The U.S. opioid crisis is evident to anyone who follows the news. Roughly 130 people die every day in this country as a result of abusing opioids, and roughly 80% of those who use heroin began by abusing prescription opioids. So what do we do about it?
It is easy to lay the blame for the current crisis at the feet of medical professionals who prescribe opioids. But such singular blame neither helps us find solutions nor addresses the broader issue of substance abuse. We need to deal with the opioid crisis at a much more fundamental level, beginning with trying to learn as much as we can about trends, patterns, and possible risks.
To that end, some have suggested that big data has a significant role to play in halting the opioid crisis. Rock West Solutions, a California company that provides big data services and solutions to the healthcare sector, would agree. They see big data and its potential as having a huge role in figuring out the roots of opioid addiction – at least from a data standpoint – and mitigating future problems through predictive analytics.
Combining Healthcare and Public Data
A February 2019 article from MedCity News contributor Richard Grape seems to imply that a good place to start is finding ways to combine data from both healthcare sector and public records. According to Grape, analyzing data from both sources is a “critical lens that is often missed” by those people trying to understand the opioid problem.
Grape asserts that data from non-healthcare public records is valuable in that it offers insights into a variety of things that could contribute to opioid misuse. He says public record data can reveal at-risk entities, certain kinds of predictive behavior, and connections between the two.
Combining that sort of data with healthcare records can give researchers a better handle on the history of opioid abuse on an individual basis. Collectively, it can help researchers track trends among groups of people, geographic regions, and so forth.

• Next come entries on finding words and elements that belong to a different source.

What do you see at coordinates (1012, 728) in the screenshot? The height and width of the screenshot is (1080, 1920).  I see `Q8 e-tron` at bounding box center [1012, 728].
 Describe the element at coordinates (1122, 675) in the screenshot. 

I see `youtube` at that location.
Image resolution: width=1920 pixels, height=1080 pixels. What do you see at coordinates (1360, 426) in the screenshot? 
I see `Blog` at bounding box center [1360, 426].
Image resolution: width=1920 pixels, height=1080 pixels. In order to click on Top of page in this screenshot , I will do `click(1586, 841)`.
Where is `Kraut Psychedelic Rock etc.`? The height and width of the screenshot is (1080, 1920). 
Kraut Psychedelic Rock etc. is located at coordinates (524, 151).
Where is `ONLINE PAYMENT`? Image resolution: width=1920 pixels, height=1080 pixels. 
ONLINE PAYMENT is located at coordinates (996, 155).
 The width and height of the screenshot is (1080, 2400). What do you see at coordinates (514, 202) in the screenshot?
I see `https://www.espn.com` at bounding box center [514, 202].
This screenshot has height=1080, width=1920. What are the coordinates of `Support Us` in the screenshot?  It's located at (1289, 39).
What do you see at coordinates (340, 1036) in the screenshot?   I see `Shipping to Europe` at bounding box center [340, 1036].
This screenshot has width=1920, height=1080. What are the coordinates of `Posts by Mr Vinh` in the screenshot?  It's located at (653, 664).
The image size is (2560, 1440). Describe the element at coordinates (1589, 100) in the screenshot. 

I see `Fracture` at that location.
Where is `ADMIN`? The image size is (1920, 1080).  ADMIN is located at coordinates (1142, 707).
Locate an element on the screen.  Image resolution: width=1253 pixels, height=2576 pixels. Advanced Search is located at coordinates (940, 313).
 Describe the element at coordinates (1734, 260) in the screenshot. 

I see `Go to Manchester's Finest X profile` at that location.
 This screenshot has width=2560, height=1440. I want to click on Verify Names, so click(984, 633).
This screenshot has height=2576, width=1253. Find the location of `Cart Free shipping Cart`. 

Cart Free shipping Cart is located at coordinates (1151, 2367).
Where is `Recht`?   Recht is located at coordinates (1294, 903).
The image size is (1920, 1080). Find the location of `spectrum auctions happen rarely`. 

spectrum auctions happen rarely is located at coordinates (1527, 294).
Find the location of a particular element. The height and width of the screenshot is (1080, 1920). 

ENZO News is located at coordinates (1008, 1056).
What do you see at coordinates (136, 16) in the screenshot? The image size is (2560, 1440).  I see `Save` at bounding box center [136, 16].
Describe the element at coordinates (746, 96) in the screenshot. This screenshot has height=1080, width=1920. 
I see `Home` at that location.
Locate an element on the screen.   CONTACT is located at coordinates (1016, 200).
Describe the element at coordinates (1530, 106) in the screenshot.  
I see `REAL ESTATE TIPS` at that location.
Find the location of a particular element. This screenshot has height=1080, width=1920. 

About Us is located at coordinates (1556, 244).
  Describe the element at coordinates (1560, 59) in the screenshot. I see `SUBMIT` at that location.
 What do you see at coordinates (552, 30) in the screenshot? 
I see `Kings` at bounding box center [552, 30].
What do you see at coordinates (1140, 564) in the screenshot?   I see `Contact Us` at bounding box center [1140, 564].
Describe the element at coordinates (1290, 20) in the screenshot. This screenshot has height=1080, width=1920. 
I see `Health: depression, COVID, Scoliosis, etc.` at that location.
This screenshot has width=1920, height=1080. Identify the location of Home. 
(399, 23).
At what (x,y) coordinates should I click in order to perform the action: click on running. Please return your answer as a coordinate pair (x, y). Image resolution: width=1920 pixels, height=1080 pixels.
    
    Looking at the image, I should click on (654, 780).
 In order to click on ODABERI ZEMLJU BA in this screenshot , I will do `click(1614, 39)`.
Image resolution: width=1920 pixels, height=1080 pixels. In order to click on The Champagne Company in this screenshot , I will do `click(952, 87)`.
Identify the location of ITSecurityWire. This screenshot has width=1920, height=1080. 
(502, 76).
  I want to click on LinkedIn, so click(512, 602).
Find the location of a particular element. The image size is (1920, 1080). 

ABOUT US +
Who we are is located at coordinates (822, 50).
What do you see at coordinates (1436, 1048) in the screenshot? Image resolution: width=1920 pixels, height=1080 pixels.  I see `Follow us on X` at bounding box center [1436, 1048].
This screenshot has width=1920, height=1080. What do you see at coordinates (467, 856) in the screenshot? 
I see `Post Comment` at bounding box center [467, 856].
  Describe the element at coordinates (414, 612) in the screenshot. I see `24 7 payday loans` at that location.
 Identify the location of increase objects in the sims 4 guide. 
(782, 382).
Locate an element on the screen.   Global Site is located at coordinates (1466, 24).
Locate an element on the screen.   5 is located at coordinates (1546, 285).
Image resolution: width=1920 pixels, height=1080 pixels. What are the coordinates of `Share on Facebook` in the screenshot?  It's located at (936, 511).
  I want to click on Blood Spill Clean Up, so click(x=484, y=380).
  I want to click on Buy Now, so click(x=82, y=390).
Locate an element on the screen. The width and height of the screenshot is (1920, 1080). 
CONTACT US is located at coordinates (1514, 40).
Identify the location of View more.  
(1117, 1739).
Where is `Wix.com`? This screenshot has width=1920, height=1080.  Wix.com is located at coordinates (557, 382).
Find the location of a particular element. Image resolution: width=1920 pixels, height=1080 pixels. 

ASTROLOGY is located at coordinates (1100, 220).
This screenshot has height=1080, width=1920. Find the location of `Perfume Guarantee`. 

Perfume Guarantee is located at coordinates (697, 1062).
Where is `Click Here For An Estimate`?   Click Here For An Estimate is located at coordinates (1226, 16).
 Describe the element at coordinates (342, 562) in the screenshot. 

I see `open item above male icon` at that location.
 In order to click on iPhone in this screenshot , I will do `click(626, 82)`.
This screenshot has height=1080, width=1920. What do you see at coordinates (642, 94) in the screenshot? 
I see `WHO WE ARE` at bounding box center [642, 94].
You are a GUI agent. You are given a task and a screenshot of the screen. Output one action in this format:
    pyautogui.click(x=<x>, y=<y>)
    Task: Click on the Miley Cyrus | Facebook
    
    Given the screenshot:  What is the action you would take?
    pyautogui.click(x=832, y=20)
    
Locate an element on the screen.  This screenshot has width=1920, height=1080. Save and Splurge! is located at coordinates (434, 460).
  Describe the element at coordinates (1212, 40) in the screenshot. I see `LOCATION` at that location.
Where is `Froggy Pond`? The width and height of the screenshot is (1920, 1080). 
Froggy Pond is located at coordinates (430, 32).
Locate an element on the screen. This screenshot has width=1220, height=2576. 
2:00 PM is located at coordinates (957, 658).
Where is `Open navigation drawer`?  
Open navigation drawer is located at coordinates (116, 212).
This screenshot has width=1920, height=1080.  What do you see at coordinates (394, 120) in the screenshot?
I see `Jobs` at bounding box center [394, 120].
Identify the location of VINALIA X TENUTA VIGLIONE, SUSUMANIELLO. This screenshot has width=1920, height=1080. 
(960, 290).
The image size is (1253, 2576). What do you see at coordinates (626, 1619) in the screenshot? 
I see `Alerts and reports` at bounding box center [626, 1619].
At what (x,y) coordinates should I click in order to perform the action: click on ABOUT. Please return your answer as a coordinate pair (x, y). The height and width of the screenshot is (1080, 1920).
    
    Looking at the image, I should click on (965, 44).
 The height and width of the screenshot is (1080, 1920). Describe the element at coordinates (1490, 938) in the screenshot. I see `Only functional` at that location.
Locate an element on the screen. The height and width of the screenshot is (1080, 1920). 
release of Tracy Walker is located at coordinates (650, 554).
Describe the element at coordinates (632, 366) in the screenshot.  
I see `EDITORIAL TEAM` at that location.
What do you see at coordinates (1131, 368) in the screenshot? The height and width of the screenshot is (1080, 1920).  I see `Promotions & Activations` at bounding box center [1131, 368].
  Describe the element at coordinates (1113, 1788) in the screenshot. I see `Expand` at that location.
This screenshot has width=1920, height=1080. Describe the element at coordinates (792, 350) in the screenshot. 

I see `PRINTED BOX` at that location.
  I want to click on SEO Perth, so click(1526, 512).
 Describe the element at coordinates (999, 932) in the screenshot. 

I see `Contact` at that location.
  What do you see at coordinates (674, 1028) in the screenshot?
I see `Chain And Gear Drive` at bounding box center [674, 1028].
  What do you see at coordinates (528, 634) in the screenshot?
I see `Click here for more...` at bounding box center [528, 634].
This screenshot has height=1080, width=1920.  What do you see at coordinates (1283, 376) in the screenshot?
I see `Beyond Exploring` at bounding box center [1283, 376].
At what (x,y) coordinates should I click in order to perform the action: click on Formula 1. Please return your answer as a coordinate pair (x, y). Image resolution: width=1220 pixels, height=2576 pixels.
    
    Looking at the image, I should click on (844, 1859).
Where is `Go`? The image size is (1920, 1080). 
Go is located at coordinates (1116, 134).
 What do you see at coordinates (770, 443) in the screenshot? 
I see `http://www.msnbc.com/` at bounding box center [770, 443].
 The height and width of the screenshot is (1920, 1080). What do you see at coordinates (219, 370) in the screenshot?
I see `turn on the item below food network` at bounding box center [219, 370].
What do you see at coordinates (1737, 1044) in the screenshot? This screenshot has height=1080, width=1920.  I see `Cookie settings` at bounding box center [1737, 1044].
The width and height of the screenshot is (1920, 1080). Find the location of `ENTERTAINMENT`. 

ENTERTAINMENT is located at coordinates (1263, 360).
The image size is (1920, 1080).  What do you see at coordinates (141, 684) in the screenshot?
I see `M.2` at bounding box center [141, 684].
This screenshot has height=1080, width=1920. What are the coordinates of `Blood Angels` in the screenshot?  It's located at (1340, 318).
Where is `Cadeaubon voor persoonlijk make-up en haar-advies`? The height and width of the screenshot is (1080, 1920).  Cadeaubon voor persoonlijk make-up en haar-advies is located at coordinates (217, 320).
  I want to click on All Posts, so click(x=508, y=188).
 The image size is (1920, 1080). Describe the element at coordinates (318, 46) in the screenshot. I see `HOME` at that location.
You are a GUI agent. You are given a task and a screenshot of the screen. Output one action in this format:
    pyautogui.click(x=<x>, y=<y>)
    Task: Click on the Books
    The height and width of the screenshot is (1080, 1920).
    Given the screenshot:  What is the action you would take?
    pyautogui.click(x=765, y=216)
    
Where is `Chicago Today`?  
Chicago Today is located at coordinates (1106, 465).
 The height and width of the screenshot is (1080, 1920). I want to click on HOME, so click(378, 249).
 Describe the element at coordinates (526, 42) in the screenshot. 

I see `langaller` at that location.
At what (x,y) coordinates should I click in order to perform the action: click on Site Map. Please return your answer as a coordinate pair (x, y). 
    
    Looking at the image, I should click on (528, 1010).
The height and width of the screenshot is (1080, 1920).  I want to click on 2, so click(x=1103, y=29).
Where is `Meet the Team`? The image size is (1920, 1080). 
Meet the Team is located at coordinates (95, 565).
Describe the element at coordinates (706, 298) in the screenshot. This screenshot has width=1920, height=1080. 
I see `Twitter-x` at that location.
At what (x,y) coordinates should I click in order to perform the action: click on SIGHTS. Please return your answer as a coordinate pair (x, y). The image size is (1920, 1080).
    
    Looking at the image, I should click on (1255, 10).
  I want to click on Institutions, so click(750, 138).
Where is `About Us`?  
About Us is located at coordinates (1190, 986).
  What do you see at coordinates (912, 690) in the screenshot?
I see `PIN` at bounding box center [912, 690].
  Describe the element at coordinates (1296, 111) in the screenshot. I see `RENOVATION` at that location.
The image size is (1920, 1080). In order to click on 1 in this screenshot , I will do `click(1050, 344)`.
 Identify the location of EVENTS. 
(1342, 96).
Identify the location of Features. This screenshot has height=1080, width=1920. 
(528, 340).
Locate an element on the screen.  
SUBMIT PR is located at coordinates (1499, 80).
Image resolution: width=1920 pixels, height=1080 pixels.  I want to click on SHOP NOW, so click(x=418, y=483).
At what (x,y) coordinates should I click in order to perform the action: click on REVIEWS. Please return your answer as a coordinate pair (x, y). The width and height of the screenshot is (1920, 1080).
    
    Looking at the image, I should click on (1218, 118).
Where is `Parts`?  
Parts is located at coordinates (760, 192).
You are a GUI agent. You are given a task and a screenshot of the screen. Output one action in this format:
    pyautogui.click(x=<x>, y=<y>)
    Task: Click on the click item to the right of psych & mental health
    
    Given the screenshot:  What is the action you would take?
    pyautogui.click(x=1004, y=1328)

Utilizing Predictive Analytics
Once combined data has been compiled and analyzed, it is on to predictive analytics. This is one particular area that Rock West Solutions specializes in. They design systems capable of extracting valuable data and using it for analytical purposes.
Imagine being able to recognize patterns and trends among opioid abusers. Imagine being able to compare that data with risk assessment data. You could then predict a variety of precursors to opioid abuse. Successfully identifying those precursors would theoretically make it possible to prevent opioid abuse before it ever starts.
This is exactly what Grape describes in his article. He describes a scenario in which big data and predictive analytics are put to use in such a way as to prevent opioid addiction from occurring. Stop the problem from happening and you don’t have to clean up a mess that is never made.
Prescription Opioid Use
A good place to start would be taking a look at prescription opioids. Given how many heroin users start with prescription opioids, we already know that these powerful painkillers used to treat people following surgeries, serious injuries, etc. are a contributing factor to the opioid crisis in and of themselves.
As a known entity, prescription volumes would give us a good handle of how often the drugs are used in America. Then we could take that information in a variety of directions depending on what big data and predictive analytics tell us. There is no telling where it will take us, but we at least have to make the journey if we intend to find out.